CagY protein size varies in H. pylori strains. Whole cell lysates from nine wild-type H. pylori strains were subject to immunoblot using α-CagY serum. For each cag ⁺ strain, multiple CagY products ranging from ∼180–220 kD were identified. In these strains, the CagY bands differ in size, number, and intensity. Strain 26695ΔrecA yielded multiple CagY bands, indicating that variation does not require RecA-dependent cagY deletion or duplication. The complete absence of bands in cag ⁻ strains 88–22 and in 26695Δcag confirms the specificity of the antibodies.

Figure 7.

Serum IgG responses to H. pylori CagA and CagY antigens. (A) By immunoblot, the recombinant J99 CagY antigen was recognized by rabbit α-CagY serum (lane 1), but not by serum from the patient from whom strain J99 was isolated (lane 2). (B) Similarly, using whole cell lysates from strain J99, the rabbit α-CagY serum (lane 1) recognized multiple high molecular weight CagY bands, whereas patient J99 (lane 2) recognized multiple bands (including CagA, UreB, and UreA), but not CagY. (C) That α-CagY immune rabbit sera reacted with the CagY antigen whereas control rabbit sera did not, indicates the antigenicity of CagY in the ELISA format.

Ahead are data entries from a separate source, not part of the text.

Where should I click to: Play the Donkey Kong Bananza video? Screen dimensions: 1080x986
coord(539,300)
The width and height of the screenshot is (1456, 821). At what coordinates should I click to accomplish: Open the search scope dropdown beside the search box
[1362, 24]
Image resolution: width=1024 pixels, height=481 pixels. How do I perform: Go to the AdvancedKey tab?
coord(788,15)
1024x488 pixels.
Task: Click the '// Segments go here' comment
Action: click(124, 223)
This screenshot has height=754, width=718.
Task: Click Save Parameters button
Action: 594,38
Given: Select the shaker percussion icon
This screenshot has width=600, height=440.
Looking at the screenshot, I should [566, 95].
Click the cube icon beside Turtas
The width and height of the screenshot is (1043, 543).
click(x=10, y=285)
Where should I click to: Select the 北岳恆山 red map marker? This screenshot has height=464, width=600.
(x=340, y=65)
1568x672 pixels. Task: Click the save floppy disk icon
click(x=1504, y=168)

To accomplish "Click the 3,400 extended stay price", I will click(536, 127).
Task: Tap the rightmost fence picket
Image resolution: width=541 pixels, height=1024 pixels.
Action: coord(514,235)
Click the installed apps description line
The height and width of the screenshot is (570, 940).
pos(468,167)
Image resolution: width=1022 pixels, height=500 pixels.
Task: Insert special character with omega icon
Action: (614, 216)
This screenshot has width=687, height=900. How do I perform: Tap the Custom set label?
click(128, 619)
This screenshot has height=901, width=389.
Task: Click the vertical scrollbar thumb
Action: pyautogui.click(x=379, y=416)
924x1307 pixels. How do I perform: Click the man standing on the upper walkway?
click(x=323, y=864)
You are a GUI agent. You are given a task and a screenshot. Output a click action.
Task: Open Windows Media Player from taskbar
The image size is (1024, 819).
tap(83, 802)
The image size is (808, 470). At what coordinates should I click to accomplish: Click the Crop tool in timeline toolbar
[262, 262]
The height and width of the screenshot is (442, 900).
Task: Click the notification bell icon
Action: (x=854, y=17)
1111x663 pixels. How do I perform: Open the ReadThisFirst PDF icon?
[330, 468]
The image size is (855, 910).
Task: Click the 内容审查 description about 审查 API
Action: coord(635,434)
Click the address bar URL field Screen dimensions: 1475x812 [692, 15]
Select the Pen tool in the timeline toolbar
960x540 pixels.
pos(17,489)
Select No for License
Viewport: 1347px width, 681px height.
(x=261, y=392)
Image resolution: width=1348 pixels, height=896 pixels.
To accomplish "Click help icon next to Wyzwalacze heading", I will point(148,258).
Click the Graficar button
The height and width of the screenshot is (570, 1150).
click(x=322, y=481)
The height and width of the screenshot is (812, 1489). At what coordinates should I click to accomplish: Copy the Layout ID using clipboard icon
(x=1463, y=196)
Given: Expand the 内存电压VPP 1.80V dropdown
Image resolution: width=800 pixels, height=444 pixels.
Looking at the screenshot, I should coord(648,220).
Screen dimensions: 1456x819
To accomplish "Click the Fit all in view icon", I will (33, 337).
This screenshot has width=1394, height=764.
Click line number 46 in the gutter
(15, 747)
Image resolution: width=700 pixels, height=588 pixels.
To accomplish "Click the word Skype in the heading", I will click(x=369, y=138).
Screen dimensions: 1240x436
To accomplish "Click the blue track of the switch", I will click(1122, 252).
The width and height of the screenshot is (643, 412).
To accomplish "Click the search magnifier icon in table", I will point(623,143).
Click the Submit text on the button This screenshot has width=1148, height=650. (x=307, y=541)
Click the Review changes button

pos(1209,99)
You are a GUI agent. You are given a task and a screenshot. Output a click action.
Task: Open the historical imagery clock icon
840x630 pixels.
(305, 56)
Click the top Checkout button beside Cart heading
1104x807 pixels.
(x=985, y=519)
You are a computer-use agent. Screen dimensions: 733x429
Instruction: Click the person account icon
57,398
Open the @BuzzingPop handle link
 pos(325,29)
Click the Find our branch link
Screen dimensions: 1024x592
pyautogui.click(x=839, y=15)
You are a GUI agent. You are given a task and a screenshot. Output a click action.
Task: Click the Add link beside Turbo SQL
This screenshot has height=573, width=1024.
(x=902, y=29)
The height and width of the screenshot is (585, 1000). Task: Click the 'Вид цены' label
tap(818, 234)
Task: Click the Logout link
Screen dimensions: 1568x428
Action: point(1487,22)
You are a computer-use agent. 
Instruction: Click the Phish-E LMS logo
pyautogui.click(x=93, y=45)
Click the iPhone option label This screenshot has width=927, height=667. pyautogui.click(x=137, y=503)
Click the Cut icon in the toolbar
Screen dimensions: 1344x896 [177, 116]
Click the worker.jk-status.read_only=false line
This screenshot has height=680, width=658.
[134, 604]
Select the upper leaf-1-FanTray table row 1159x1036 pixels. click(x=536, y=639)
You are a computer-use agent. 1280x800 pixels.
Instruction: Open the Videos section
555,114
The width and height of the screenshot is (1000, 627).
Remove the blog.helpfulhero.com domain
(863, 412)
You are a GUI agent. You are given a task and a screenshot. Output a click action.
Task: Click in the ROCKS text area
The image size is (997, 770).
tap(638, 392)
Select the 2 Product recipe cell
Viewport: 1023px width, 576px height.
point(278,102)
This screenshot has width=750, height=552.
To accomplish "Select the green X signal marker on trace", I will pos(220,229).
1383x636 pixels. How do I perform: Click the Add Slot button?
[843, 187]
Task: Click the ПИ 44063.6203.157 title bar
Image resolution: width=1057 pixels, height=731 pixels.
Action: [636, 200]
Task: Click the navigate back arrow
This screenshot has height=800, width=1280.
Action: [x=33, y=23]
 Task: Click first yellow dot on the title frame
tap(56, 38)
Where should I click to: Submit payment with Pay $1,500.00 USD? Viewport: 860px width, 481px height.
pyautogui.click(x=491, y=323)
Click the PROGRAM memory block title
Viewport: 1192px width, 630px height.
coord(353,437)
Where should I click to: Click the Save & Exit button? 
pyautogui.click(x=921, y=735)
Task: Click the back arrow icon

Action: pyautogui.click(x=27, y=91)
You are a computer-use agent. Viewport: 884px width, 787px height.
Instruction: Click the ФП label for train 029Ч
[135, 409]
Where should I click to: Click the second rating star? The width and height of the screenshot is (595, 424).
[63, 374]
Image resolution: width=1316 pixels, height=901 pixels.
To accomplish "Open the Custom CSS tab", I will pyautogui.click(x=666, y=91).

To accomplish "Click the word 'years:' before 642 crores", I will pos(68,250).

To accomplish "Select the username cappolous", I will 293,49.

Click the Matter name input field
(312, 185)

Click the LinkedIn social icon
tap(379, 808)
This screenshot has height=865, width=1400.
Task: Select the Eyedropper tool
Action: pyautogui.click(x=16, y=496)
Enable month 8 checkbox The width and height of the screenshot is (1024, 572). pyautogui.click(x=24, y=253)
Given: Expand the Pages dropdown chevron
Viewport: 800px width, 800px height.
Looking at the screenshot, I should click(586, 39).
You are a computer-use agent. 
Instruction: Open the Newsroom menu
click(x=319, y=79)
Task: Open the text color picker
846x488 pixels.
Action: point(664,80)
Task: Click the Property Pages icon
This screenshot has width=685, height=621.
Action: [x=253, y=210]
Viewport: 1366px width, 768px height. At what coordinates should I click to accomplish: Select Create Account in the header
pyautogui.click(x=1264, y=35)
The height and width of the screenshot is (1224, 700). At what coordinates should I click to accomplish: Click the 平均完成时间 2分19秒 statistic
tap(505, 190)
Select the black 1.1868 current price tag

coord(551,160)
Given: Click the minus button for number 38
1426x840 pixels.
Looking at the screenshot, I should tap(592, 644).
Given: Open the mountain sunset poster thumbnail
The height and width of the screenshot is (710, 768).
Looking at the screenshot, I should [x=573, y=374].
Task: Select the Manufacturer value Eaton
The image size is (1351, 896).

To determine whether the CagY protein is recognized by immune responses in persons with persistent H. pylori colonization, sera were examined from 38 H. pylori ⁺ persons for IgG antibodies to CagY and to CagA (as a control). As expected, sera from 27 patients carrying cagA ⁺ strains reacted more strongly (P < 0.001) to a recombinant CagA antigen than did sera from 11 patients carrying cagA ⁻ strains. Comparison of IgG responses to the CagY antigen between persons carrying cagA ⁺ and cagA ⁻ strains showed heterogeneous, but generally low level, responses. Although several patients had limited recognition of the recombinant CagY protein, the two groups of patients were not significantly different (P = 0.11).